— Aim of the exercise —
Whenever "card" appears in a line, please copy that line from the data.

Stored dataset items
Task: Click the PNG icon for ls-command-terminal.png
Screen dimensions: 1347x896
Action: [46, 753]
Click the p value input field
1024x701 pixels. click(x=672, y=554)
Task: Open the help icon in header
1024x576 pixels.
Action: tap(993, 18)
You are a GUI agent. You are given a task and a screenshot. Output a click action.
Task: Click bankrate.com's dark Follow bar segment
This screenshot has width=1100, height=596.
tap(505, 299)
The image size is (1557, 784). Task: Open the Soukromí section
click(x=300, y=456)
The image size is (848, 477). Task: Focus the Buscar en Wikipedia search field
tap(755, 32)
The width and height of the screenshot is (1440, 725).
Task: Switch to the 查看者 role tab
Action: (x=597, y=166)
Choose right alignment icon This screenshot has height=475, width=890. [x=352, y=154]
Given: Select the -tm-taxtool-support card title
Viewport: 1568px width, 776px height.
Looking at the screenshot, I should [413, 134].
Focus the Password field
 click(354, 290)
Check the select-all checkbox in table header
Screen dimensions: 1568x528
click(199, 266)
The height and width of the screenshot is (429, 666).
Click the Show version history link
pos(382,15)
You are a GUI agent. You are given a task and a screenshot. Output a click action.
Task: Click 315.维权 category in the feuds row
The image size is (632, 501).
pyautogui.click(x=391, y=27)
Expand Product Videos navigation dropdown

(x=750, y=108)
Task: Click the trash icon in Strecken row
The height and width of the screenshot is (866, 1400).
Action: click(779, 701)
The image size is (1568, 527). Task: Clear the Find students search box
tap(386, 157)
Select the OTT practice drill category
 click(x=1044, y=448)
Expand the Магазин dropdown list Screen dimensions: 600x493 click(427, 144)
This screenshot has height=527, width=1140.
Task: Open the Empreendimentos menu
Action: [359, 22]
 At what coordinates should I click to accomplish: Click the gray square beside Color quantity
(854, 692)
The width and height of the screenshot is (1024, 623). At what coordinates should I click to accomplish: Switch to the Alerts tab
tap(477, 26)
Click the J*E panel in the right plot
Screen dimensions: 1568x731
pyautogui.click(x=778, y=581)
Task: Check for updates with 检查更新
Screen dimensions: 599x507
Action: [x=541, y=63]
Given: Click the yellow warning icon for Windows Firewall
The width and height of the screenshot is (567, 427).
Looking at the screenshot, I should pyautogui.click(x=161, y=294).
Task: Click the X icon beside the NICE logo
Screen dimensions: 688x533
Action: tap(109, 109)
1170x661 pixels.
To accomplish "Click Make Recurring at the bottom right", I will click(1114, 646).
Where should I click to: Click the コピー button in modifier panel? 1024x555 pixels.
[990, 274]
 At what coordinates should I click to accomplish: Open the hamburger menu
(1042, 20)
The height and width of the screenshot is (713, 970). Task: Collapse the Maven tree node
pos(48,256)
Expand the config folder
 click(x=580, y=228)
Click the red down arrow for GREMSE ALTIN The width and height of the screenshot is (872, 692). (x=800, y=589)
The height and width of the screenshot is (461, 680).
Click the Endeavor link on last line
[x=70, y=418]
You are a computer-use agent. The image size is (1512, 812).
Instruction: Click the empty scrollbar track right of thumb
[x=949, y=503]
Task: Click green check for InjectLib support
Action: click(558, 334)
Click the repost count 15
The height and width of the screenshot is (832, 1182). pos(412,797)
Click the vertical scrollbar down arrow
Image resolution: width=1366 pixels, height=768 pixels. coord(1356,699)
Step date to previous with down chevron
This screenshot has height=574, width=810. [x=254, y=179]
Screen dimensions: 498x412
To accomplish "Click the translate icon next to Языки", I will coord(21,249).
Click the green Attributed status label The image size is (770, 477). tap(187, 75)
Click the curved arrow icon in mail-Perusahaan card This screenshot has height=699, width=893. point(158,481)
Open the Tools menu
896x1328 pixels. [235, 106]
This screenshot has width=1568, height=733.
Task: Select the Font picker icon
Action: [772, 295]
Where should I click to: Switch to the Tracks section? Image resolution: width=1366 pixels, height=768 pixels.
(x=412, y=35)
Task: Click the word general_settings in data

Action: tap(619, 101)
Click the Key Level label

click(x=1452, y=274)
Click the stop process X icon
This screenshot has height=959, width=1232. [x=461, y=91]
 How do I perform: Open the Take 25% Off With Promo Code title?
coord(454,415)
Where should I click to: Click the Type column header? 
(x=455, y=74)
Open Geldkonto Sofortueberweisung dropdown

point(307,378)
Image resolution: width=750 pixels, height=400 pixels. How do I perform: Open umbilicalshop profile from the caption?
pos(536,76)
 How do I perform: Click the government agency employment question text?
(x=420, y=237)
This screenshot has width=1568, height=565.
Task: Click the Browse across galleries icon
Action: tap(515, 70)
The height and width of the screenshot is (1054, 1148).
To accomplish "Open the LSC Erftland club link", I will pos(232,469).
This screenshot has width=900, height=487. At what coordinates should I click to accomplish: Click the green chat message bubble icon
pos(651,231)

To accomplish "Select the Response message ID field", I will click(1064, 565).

— Exercise output —
Given: Select the -tm-taxtool-support card title
Click the curved arrow icon in mail-Perusahaan card This screenshot has height=699, width=893. point(158,481)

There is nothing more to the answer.